Problem to solve ▸ Give every line of the items below as a Markdown table with two columns, Row and Line, numbering the rows in order and omitting blank lines.

Dataset excerpts ▸
···

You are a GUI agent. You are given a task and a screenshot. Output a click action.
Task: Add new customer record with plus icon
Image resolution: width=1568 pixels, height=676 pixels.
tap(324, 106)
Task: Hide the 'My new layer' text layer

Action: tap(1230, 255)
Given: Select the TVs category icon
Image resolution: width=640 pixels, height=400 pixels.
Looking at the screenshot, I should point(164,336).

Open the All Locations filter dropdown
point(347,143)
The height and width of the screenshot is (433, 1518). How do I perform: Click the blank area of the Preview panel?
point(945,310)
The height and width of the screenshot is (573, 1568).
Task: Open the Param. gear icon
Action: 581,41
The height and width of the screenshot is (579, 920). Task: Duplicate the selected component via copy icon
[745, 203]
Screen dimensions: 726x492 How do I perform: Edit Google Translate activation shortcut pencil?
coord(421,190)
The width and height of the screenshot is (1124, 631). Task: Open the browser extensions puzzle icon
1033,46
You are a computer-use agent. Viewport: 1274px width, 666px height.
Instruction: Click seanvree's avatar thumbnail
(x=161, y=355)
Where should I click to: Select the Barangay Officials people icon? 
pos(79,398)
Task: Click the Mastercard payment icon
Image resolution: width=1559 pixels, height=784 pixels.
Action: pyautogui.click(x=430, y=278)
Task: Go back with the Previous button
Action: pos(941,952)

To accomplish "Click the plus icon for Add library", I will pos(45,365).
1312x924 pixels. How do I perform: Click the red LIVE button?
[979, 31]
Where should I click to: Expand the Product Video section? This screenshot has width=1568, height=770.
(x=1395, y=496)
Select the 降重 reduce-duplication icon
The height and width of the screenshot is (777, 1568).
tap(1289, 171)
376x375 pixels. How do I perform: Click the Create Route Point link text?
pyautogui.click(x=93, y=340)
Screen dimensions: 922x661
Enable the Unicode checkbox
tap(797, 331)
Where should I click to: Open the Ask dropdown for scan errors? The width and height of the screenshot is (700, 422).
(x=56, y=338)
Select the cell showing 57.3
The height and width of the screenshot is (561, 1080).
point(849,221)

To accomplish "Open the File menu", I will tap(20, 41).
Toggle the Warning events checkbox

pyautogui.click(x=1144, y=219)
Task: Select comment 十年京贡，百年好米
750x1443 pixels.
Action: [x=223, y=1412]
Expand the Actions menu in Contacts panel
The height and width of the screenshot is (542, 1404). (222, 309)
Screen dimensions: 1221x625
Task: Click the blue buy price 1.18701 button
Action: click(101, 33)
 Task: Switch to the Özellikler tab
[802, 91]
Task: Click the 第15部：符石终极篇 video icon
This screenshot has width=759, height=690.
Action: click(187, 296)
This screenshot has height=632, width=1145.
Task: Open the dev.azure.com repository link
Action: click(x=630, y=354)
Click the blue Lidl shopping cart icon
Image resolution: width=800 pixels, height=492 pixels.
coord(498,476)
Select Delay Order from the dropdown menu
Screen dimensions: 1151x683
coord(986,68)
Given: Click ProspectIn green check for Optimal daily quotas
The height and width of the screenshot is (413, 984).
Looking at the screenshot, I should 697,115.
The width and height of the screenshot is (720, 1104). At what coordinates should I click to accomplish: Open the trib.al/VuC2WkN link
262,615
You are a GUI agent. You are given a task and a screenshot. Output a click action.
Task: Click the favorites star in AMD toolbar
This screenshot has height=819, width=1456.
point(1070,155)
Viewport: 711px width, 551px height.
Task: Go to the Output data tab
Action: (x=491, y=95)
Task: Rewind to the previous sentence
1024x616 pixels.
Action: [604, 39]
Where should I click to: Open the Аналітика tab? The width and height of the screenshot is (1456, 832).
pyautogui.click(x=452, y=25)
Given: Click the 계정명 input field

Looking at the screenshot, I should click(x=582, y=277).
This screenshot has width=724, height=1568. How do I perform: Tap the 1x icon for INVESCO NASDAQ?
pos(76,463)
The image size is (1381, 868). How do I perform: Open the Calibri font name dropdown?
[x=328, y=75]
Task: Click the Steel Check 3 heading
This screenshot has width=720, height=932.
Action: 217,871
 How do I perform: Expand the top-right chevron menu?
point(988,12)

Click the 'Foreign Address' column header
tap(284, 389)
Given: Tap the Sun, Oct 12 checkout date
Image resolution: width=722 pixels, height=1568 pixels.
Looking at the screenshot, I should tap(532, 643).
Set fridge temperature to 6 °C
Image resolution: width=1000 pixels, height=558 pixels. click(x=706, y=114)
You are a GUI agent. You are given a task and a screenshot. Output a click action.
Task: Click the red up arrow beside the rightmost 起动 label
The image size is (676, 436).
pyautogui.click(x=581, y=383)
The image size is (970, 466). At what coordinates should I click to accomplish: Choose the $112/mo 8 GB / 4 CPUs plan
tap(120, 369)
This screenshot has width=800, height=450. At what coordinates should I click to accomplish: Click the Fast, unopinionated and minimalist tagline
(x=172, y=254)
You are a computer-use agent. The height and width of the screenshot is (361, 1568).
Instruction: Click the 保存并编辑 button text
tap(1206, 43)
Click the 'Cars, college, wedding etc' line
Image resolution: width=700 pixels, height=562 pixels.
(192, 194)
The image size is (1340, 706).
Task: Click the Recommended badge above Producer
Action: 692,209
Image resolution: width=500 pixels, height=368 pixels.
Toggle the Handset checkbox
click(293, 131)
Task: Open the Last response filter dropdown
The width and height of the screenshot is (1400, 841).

···

Solved problem ▸
| Row | Line |
|---|---|
| 1 | You are a GUI agent. You are given a task and a screenshot. Output a click action. |
| 2 | Task: Add new customer record with plus icon |
| 3 | Image resolution: width=1568 pixels, height=676 pixels. |
| 4 | tap(324, 106) |
| 5 | Task: Hide the 'My new layer' text layer |
| 6 | Action: tap(1230, 255) |
| 7 | Given: Select the TVs category icon |
| 8 | Image resolution: width=640 pixels, height=400 pixels. |
| 9 | Looking at the screenshot, I should point(164,336). |
| 10 | Open the All Locations filter dropdown |
| 11 | point(347,143) |
| 12 | The height and width of the screenshot is (433, 1518). How do I perform: Click the blank area of the Preview panel? |
| 13 | point(945,310) |
| 14 | The height and width of the screenshot is (573, 1568). |
| 15 | Task: Open the Param. gear icon |
| 16 | Action: 581,41 |
| 17 | The height and width of the screenshot is (579, 920). Task: Duplicate the selected component via copy icon |
| 18 | [745, 203] |
| 19 | Screen dimensions: 726x492 How do I perform: Edit Google Translate activation shortcut pencil? |
| 20 | coord(421,190) |
| 21 | The width and height of the screenshot is (1124, 631). Task: Open the browser extensions puzzle icon |
| 22 | 1033,46 |
| 23 | You are a computer-use agent. Viewport: 1274px width, 666px height. |
| 24 | Instruction: Click seanvree's avatar thumbnail |
| 25 | (x=161, y=355) |
| 26 | Where should I click to: Select the Barangay Officials people icon?  |
| 27 | pos(79,398) |
| 28 | Task: Click the Mastercard payment icon |
| 29 | Image resolution: width=1559 pixels, height=784 pixels. |
| 30 | Action: pyautogui.click(x=430, y=278) |
| 31 | Task: Go back with the Previous button |
| 32 | Action: pos(941,952) |
| 33 | To accomplish "Click the plus icon for Add library", I will pos(45,365). |
| 34 | 1312x924 pixels. How do I perform: Click the red LIVE button? |
| 35 | [979, 31] |
| 36 | Where should I click to: Expand the Product Video section? This screenshot has width=1568, height=770. |
| 37 | (x=1395, y=496) |
| 38 | Select the 降重 reduce-duplication icon |
| 39 | The height and width of the screenshot is (777, 1568). |
| 40 | tap(1289, 171) |
| 41 | 376x375 pixels. How do I perform: Click the Create Route Point link text? |
| 42 | pyautogui.click(x=93, y=340) |
| 43 | Screen dimensions: 922x661 |
| 44 | Enable the Unicode checkbox |
| 45 | tap(797, 331) |
| 46 | Where should I click to: Open the Ask dropdown for scan errors? The width and height of the screenshot is (700, 422). |
| 47 | (x=56, y=338) |
| 48 | Select the cell showing 57.3 |
| 49 | The height and width of the screenshot is (561, 1080). |
| 50 | point(849,221) |
| 51 | To accomplish "Open the File menu", I will tap(20, 41). |
| 52 | Toggle the Warning events checkbox |
| 53 | pyautogui.click(x=1144, y=219) |
| 54 | Task: Select comment 十年京贡，百年好米 |
| 55 | 750x1443 pixels. |
| 56 | Action: [x=223, y=1412] |
| 57 | Expand the Actions menu in Contacts panel |
| 58 | The height and width of the screenshot is (542, 1404). (222, 309) |
| 59 | Screen dimensions: 1221x625 |
| 60 | Task: Click the blue buy price 1.18701 button |
| 61 | Action: click(101, 33) |
| 62 |  Task: Switch to the Özellikler tab |
| 63 | [802, 91] |
| 64 | Task: Click the 第15部：符石终极篇 video icon |
| 65 | This screenshot has width=759, height=690. |
| 66 | Action: click(187, 296) |
| 67 | This screenshot has height=632, width=1145. |
| 68 | Task: Open the dev.azure.com repository link |
| 69 | Action: click(x=630, y=354) |
| 70 | Click the blue Lidl shopping cart icon |
| 71 | Image resolution: width=800 pixels, height=492 pixels. |
| 72 | coord(498,476) |
| 73 | Select Delay Order from the dropdown menu |
| 74 | Screen dimensions: 1151x683 |
| 75 | coord(986,68) |
| 76 | Given: Click ProspectIn green check for Optimal daily quotas |
| 77 | The height and width of the screenshot is (413, 984). |
| 78 | Looking at the screenshot, I should 697,115. |
| 79 | The width and height of the screenshot is (720, 1104). At what coordinates should I click to accomplish: Open the trib.al/VuC2WkN link |
| 80 | 262,615 |
| 81 | You are a GUI agent. You are given a task and a screenshot. Output a click action. |
| 82 | Task: Click the favorites star in AMD toolbar |
| 83 | This screenshot has height=819, width=1456. |
| 84 | point(1070,155) |
| 85 | Viewport: 711px width, 551px height. |
| 86 | Task: Go to the Output data tab |
| 87 | Action: (x=491, y=95) |
| 88 | Task: Rewind to the previous sentence |
| 89 | 1024x616 pixels. |
| 90 | Action: [604, 39] |
| 91 | Where should I click to: Open the Аналітика tab? The width and height of the screenshot is (1456, 832). |
| 92 | pyautogui.click(x=452, y=25) |
| 93 | Given: Click the 계정명 input field |
| 94 | Looking at the screenshot, I should click(x=582, y=277). |
| 95 | This screenshot has width=724, height=1568. How do I perform: Tap the 1x icon for INVESCO NASDAQ? |
| 96 | pos(76,463) |
| 97 | The image size is (1381, 868). How do I perform: Open the Calibri font name dropdown? |
| 98 | [x=328, y=75] |
| 99 | Task: Click the Steel Check 3 heading |
| 100 | This screenshot has width=720, height=932. |
| 101 | Action: 217,871 |
| 102 |  How do I perform: Expand the top-right chevron menu? |
| 103 | point(988,12) |
| 104 | Click the 'Foreign Address' column header |
| 105 | tap(284, 389) |
| 106 | Given: Tap the Sun, Oct 12 checkout date |
| 107 | Image resolution: width=722 pixels, height=1568 pixels. |
| 108 | Looking at the screenshot, I should tap(532, 643). |
| 109 | Set fridge temperature to 6 °C |
| 110 | Image resolution: width=1000 pixels, height=558 pixels. click(x=706, y=114) |
| 111 | You are a GUI agent. You are given a task and a screenshot. Output a click action. |
| 112 | Task: Click the red up arrow beside the rightmost 起动 label |
| 113 | The image size is (676, 436). |
| 114 | pyautogui.click(x=581, y=383) |
| 115 | The image size is (970, 466). At what coordinates should I click to accomplish: Choose the $112/mo 8 GB / 4 CPUs plan |
| 116 | tap(120, 369) |
| 117 | This screenshot has width=800, height=450. At what coordinates should I click to accomplish: Click the Fast, unopinionated and minimalist tagline |
| 118 | (x=172, y=254) |
| 119 | You are a computer-use agent. The height and width of the screenshot is (361, 1568). |
| 120 | Instruction: Click the 保存并编辑 button text |
| 121 | tap(1206, 43) |
| 122 | Click the 'Cars, college, wedding etc' line |
| 123 | Image resolution: width=700 pixels, height=562 pixels. |
| 124 | (192, 194) |
| 125 | The image size is (1340, 706). |
| 126 | Task: Click the Recommended badge above Producer |
| 127 | Action: 692,209 |
| 128 | Image resolution: width=500 pixels, height=368 pixels. |
| 129 | Toggle the Handset checkbox |
| 130 | click(293, 131) |
| 131 | Task: Open the Last response filter dropdown |
| 132 | The width and height of the screenshot is (1400, 841). |